La livre turque, à l'agonie depuis plusieurs jours, enregistrait vendredi une chute abyssale de sa valeur accélérée par l'annonce américaine d'une forte augmentation des taxes à l'importation sur l'acier et l'aluminium turcs qui s'élèveront désormais respectivement à 50 % et 20 %.

La Turquie est en effet embourbée dans une grave crise diplomatique avec les États-Unis, au sujet d'Andrew Brunson, un pasteur américain accusé par les autorités turques de terrorisme et d'espionnage, détenu par Ankara.

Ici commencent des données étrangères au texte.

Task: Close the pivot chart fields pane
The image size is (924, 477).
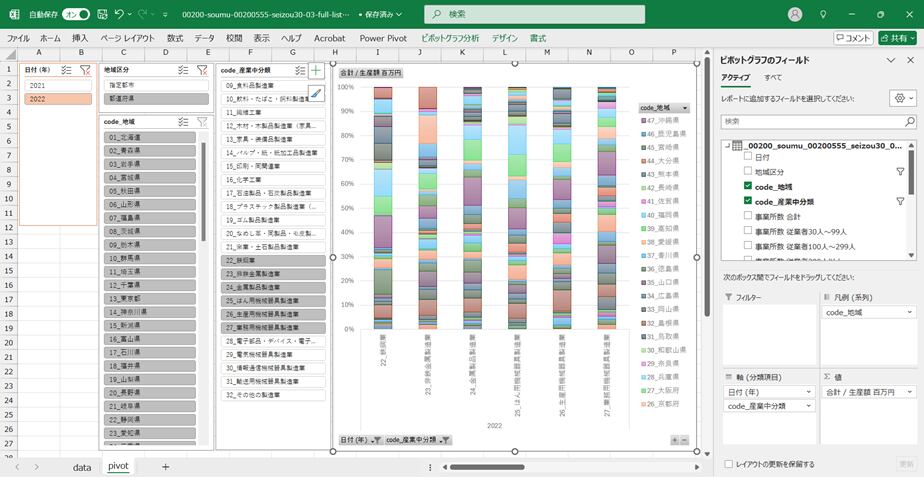Action: (x=910, y=60)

Elle s'échangeait à 10H30 GMT à environ 6,1 pour un billet vert, enregistrant une baisse de près de 10 % sur la journée.

Touchée de plein fouet par cette crise diplomatique et par les inquiétudes face à d'éventuelles répercussions sur des banques européennes, la livre turque a chuté vendredi à un plus bas historique.

L'économie turque était déjà fortement fragilisée.

La bérézina de la livre turque a eu un impact au-delà des frontières et fait chuter les titres de plusieurs banques européennes et conduit Wall Street à ouvrir en baisse, illustrant la crainte d'une contagion à l'économie mondiale.

Comme un symbole, la présidence turque a annoncé peu après l'annonce de Donald Trump que M. Erdogan avait eu un entretien téléphonique avec son homologue russe Vladimir Poutine, ajoutant que les deux dirigeants avaient notamment parlé Syrie et échanges commerciaux.

La chute du livre turque a bien pesé sur le secteur bancaire.

Face à cette situation, le président turc a pointé vendredi un doigt accusateur en direction d'un mystérieux "lobby des taux d'intérêt" dont il n'a pas défini les contours. ", avait-il lancé dans un précédent discours, dans la nuit de jeudi à vendredi, des déclarations qui ont renforcé l'inquiétude des marchés".

La chute de la livre survient à quelques heures d'un discours attendu du ministre des Finances Berat Albayrak, également gendre du président Recep Tayyip Erdogan, qui doit présenter le "nouveau modèle économique du pays".

Les marchés s'inquiètent des orientations de la politique économique de M. Erdogan, la banque centrale turque rechignant à relever ses taux pour soutenir la livre et réguler une inflation qui a pourtant atteint près de 16% en juillet en rythme annuel.

Depuis sa nomination à ce poste après la réélection de M. Erdogan en juin, M. Albayrak s'est efforcé sans succès d'apaiser les marchés qui voient d'un mauvais oeil la mainmise croissante sur les affaires économiques du président.

Or de nombreux économistes appellent de leurs voeux une hausse des taux d'intérêt de la banque centrale afin d'enrayer l'inflation, un levier traditionnellement utilisé dans le monde pour maîtriser la hausse des prix et soutenir la monnaie nationale.

L'agonie de la livre turque cette semaine n'a quasiment pas été évoquée par les principales chaînes de télévision et les journaux à grand tirage, pour la plupart contrôlés par le pouvoir.